» **Ausgewählter Auszug**:
------------------------------
Was die Route angeht bin ich da flexibel. Ausgedehnte Wanderungen mit dem Bike auf dem Rücken muss nicht sein.

Frohe Weihnachten

Armin


----------



## Matze. (24. Dezember 2010)

> irgendwie klang die Routen-Beschreibung von Achim Zahn in seinem Buch gar nicht so extrem, aber gut... ich lass mich gerne zu anderen Überlegungen umstimmen! ;-)





Der Zahn ist auch ein gehöriger Beißer, den stören so Schiebeorgien und steilste Rampen überhaupt nicht.



> die heckmeier route ist wie die kollegen oben schon gepostet haben mit knackigen tragepassagen gespickt, die mehr mit bergwandern mit fahrrad zu tun haben - so beschreibt der meister auch seine tour.




Das trifft es wohl ziemlich, für Heckmaier war es eine Hochgebirgstour mit Bike, ich finde Biketouren im Hochgebirge dagegen besser


----------



## Fubbes (26. Dezember 2010)
------------------------------
» **Gegebene Angaben**:
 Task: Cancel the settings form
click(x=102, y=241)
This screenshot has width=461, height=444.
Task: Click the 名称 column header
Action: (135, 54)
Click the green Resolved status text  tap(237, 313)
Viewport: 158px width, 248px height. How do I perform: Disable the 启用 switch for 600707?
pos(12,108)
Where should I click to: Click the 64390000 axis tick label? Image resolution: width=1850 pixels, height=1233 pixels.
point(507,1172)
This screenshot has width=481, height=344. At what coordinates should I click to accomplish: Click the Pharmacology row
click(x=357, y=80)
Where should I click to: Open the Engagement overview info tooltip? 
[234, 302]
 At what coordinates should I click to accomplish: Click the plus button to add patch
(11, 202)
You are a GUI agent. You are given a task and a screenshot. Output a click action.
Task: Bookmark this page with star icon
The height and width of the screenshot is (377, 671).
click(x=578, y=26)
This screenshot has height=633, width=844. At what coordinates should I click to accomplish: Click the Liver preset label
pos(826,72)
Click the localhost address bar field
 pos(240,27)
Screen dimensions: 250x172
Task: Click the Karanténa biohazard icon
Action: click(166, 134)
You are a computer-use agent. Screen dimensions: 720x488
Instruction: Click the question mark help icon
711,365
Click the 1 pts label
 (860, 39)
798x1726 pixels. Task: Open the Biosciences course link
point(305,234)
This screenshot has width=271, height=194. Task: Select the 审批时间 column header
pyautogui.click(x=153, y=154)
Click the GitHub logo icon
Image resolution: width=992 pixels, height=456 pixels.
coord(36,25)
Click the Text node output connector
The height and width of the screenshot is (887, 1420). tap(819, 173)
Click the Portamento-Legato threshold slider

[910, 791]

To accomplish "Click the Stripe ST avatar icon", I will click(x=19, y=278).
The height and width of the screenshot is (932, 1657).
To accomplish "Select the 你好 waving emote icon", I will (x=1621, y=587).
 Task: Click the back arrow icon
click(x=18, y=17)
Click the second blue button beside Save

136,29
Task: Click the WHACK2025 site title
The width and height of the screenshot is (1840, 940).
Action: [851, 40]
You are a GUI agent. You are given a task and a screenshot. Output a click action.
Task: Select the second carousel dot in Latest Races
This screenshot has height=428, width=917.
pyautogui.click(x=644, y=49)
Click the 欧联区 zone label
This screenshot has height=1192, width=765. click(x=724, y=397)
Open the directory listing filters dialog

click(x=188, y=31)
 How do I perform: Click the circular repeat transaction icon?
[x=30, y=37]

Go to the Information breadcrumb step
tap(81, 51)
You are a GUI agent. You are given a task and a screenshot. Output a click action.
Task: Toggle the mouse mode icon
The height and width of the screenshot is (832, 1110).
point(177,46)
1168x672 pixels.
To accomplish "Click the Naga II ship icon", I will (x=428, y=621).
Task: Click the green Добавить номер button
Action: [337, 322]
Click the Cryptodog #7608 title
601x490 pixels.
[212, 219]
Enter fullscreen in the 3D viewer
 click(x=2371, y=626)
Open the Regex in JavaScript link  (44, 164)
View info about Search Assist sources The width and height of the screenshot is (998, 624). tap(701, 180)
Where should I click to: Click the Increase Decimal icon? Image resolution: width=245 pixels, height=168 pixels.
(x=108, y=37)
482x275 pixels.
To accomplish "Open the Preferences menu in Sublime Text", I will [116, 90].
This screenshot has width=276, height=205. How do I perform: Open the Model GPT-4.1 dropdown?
------------------------------
» **Die Aufgaben**:
• 1. Schreibst du aus dem Forenauszug alles von „Das trifft es“ bis hinunter zu „(26. Dezember 2010)“ wortgetreu ab?
• 2. Mit welchen Namen sind die Beiträge im Forenauszug unterzeichnet oder überschrieben? Nenne alle.

» **Lösungen je Aufgabe**:
• 1.
Das trifft es wohl ziemlich, für Heckmaier war es eine Hochgebirgstour mit Bike, ich finde Biketouren im Hochgebirge dagegen besser


----------



## Fubbes (26. Dezember 2010)

• 2. Armin, Matze., Fubbes